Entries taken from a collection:
━━━━━━━━━━

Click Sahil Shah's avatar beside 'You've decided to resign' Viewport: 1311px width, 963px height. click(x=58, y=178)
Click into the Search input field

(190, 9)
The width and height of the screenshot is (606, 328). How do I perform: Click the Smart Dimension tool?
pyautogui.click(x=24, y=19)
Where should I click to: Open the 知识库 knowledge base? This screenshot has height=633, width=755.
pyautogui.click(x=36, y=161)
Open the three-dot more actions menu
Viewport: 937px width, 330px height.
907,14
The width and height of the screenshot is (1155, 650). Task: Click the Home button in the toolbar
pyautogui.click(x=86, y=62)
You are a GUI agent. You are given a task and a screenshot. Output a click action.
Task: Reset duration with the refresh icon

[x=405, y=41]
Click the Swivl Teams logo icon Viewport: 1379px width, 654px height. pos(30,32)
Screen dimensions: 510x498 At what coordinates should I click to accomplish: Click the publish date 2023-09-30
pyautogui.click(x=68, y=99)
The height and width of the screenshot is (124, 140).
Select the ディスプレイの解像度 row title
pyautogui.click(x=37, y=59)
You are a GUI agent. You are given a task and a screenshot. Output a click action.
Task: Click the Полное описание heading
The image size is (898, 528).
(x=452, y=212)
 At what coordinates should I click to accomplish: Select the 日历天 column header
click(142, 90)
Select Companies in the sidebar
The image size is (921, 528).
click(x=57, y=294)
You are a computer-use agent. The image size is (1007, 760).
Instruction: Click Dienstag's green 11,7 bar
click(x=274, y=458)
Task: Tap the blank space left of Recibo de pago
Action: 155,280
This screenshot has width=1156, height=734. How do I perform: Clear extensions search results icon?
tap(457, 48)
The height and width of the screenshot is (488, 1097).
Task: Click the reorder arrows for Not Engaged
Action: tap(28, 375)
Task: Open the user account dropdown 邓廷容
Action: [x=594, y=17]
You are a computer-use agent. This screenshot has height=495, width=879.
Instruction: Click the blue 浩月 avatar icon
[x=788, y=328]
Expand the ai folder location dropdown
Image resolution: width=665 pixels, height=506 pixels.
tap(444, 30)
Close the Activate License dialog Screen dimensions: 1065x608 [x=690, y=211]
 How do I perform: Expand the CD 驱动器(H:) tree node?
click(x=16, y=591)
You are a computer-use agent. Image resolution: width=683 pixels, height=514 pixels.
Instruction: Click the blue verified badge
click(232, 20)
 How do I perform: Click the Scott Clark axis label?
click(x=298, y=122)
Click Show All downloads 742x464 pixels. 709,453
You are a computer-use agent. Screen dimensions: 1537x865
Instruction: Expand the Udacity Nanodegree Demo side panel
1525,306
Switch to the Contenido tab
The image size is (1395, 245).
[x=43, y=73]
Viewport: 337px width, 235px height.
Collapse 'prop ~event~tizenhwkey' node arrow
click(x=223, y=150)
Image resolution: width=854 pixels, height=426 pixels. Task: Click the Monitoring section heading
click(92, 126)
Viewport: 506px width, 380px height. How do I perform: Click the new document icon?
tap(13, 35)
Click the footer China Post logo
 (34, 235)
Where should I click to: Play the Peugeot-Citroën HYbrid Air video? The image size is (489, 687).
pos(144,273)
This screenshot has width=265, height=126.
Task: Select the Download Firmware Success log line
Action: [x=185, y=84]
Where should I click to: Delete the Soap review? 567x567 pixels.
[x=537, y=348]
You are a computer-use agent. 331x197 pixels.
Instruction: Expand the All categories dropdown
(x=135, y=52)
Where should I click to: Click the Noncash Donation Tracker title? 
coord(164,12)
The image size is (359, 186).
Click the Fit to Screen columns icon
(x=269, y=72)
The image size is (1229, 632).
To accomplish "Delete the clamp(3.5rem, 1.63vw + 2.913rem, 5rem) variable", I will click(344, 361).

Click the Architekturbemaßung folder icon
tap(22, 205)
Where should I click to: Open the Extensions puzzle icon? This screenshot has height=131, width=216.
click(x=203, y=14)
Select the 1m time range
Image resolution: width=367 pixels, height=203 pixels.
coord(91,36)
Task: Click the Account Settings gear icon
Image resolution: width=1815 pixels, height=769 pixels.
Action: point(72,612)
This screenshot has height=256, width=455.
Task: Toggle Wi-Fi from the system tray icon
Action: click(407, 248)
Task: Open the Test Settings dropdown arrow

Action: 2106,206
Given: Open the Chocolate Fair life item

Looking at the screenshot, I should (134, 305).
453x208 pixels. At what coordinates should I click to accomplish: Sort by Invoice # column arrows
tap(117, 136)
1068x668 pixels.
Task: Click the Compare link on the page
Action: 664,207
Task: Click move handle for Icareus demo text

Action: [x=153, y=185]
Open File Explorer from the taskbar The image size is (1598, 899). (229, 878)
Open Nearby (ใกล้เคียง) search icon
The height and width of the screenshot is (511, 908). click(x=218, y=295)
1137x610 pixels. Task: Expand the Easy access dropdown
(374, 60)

━━━━━━━━━━

» **Stated task**: Rewrite the records starting at the line containing "The width and height of the screenshot is (606, 328)." and ending at the line containing "pyautogui.click(x=37, y=59)", requests included, with every coordinate in the answers adjusted by -28.

» **Solution below**:
The width and height of the screenshot is (606, 328). How do I perform: Click the Smart Dimension tool?
pyautogui.click(x=-4, y=-9)
Where should I click to: Open the 知识库 knowledge base? This screenshot has height=633, width=755.
pyautogui.click(x=8, y=133)
Open the three-dot more actions menu
Viewport: 937px width, 330px height.
879,-14
The width and height of the screenshot is (1155, 650). Task: Click the Home button in the toolbar
pyautogui.click(x=58, y=34)
You are a GUI agent. You are given a task and a screenshot. Output a click action.
Task: Reset duration with the refresh icon

[x=377, y=13]
Click the Swivl Teams logo icon Viewport: 1379px width, 654px height. pos(2,4)
Screen dimensions: 510x498 At what coordinates should I click to accomplish: Click the publish date 2023-09-30
pyautogui.click(x=40, y=71)
The height and width of the screenshot is (124, 140).
Select the ディスプレイの解像度 row title
pyautogui.click(x=9, y=31)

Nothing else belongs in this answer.